Jorden, who graduated Summa Cum Laude last May, is working in the drug discovery department at BioMarin Pharmaceutical Inc., a world leader in developing and commercializing innovative biopharmaceuticals for rare diseases by genetic causes.

Buay, who earned his Bachelor of Science degree in three years, is working at the Buck Institute, an international biomedical research institution devoted solely to research on aging.

“This is the perfect opportunity to learn and see myself grow,” says Buay, who is pursuing his Master of Science degree in Biological Sciences. “Most people dream of going to the Buck Institute. That’s where people want to end up, but this is where I’m starting.”

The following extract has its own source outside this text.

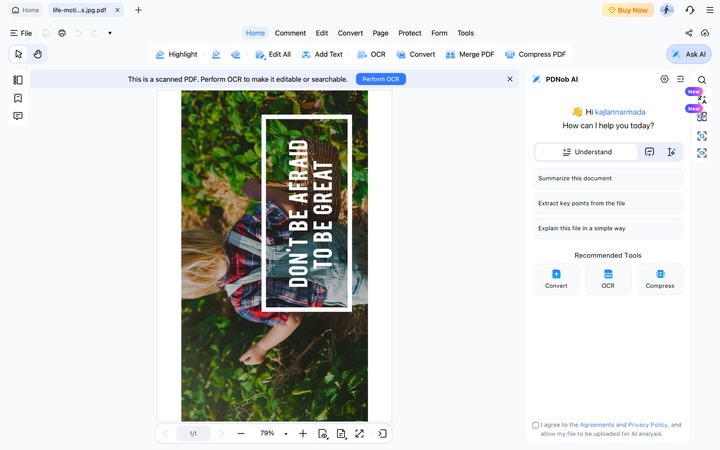Open the Privacy Policy link
This screenshot has width=720, height=450.
647,425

It’s been a rewarding experience for Buay, who hails from Robert E. Lee High School in Jacksonville, Fla.. Though accepted at Hofstra University, he chose to travel thousands of miles further from home to attend Dominican because he liked the challenge.

“I took a 100 percent chance on this place,” says Buay, who enrolled at Dominican sight unseen.

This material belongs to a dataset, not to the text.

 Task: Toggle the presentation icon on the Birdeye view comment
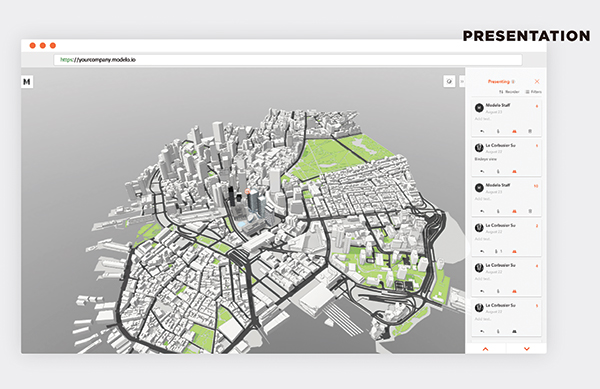tap(514, 171)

The “gamble” paid huge dividends. Buay was recruited by Penguins’ cross country coach Teressa DiPerna, who noted that a very high percentage of Dominican science students who apply for medical school are accepted.

When Buay finally set foot on campus for the first time as a freshman, he was already comfortable with his surroundings even before he witnessed the specter of Marin County hills and mountains around Dominican.

Buay immediately became a star on the cross country team and a standout in the classroom in the School of Health and Natural Sciences. Inspired by classes and research with Dr. Meredith Protas, Dr. Tyler Johnson, Dr. Kiowa Bowers, and Dr. Diara Spain, Buay decided to pursue a doctorate, possibly in immunology. When he completed his undergraduate work, Buay was guided into the master’s program and encouraged by Dr. Protas and Dr. Bowers in the Department of Natural Sciences and Mathematics to apply for an internship with the Buck Institute. He is now doing research on cellular senescence inside the brain and its correlation to neurodegenerative disorders, yet he felt prepared for it from his training at Dominican.

“Getting that bench experience that is so easily translatable into what I want to do is invaluable,” Buay says.

In the meantime, Buay -- who on November 9 at the NCAA West Region Cross Country Championships in Montana broke the school's 10K record held by  Justin Valdez ’15 -- completed his final year of intercollegiate athletic eligibility. He successfully balanced his morning practices, work at the Buck Institute, and night classes.

“It’s a solid 14-hour day,” says Buay, who on October 26 competed with his fellow Penguins in the PacWest Championships in Fullerton. “You have to be super willing to tough it out and endure.”

Student-athletes such as Jorden and Buay have helped the Penguins win the PacWest Academic Achievement Award nine times in the 10 years since Dominican joined the conference. In fact, Jorden called it “a blessing” to be able to work alongside Buay and other teammates who major in the sciences.

“You share everything together: your time, your food, your ups, and your downs. Being supportive of one another is often the best thing you can do,” Jorden says. “The complexity of the problems we tackled in quantum mechanics were unlike anything else we ever experienced. Without teamwork, it would’ve been very difficult to accomplish on our own.”

Lasting relationships with both peers and faculty were fostered in the learning environment of small class sizes that helped attract him to Dominican from Branciforte Small Schools in Santa Cruz.

“I think that the skills I learn, and those that I perfect while working at BioMarin will serve me incredibly well in my future career,” Jorden says. “I’m now working on some pretty impressive things that would of really piqued my interest if you told me I would be working on when I first enrolled at Dominican.”

Currently Jorden is analyzing and evaluating cultured tissues with different types of chromatography, most notably liquid chromatography and mass spectrometry.

“My goals are to complete this master’s program to the best of my ability, enjoy the relationships I’ve made, and apply to medical school,” Jorden says. “Dominican has given me the tools to succeed at a company like BioMarin and acted as a safe ground to foster those relationships. It’s given me the mentors to affirm my goals in my heart.”